The Maria Montessori School in The Hague was brought to court over the matter and accused of discrimination because the sisters were not included in a class photograph. The Cantonal Court found the school guilty and awarded the pair 500 euros each in compensation, Dutch broadcaster RTL News reports.

Laura Zuydgeest, the sister's lawyer, said the incident, which occurred in 2015, was a clear case of discrimination because the only people affected were Muslims. The school defended its choice saying they tried to bring the photographer in the morning but the only time the photographer was available was when the sisters and their mother were busy at a mosque.

The sibling's mother originally wanted 10,000 euros for the incident and said during the trial: “Do you know how it feels when your five-year-old daughter enters the classroom every day looks at the picture and asks, ‘Mommy, why I’m not here?’ and you can not explain it to the child?”

Ms. Zuydgeest said the mother in the case was happy with the outcome.

The Party for Freedom (PVV), led by Dutch MP Geert Wilders submitted parliamentary questions on the case, asking whether the judge who presided was “crazy” and if he should be suspended from his post.

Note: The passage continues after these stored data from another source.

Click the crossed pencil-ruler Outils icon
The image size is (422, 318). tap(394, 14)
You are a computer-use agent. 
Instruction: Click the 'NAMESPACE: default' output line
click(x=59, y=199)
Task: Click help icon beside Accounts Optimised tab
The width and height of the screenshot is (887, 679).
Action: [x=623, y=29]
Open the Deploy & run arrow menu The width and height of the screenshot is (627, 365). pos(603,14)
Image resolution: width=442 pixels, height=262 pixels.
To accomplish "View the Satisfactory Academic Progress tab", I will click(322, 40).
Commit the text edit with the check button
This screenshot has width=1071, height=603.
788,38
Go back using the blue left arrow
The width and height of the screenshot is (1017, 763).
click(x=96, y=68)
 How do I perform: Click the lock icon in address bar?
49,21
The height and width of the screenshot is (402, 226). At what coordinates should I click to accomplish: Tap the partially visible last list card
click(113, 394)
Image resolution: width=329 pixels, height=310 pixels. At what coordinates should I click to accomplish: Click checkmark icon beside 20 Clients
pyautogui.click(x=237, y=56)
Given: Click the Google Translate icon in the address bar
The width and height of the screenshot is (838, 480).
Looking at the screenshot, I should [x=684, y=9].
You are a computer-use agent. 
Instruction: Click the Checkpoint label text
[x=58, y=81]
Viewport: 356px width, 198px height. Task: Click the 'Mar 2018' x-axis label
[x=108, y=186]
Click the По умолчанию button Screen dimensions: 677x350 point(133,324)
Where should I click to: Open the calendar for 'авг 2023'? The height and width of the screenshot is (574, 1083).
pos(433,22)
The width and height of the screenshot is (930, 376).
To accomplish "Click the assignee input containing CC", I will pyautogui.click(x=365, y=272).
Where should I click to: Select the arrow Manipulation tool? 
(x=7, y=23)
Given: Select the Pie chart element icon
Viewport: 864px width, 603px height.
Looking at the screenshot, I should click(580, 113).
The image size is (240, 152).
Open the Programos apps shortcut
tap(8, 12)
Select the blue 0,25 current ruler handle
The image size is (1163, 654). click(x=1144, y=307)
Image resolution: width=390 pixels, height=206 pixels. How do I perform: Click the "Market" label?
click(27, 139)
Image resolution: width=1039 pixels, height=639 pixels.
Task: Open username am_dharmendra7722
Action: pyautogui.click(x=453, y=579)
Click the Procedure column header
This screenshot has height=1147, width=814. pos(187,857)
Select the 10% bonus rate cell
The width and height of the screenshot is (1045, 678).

The Geller Report commented: "It’s interesting to note that the school went out of its way trying to accommodate the Muslim supremacists. The school defended its choice, saying they tried to bring in the photographer in the morning, but the only time the photographer was available was when the sisters went to mosque for prayers. They could have waited. They could have gone later. But no. Litigation jihad."

It is possible that if the Dutch ruling could somehow be used as a precedent in American jurisprudence and if the statute of limitations could be circumvented, former American Major League Baseball pitcher Sandy Koufax may be able to sue the 1965 World Series for holding Game 1 on Yom Kippur of that year, making it impossible for him to participate because of his beliefs.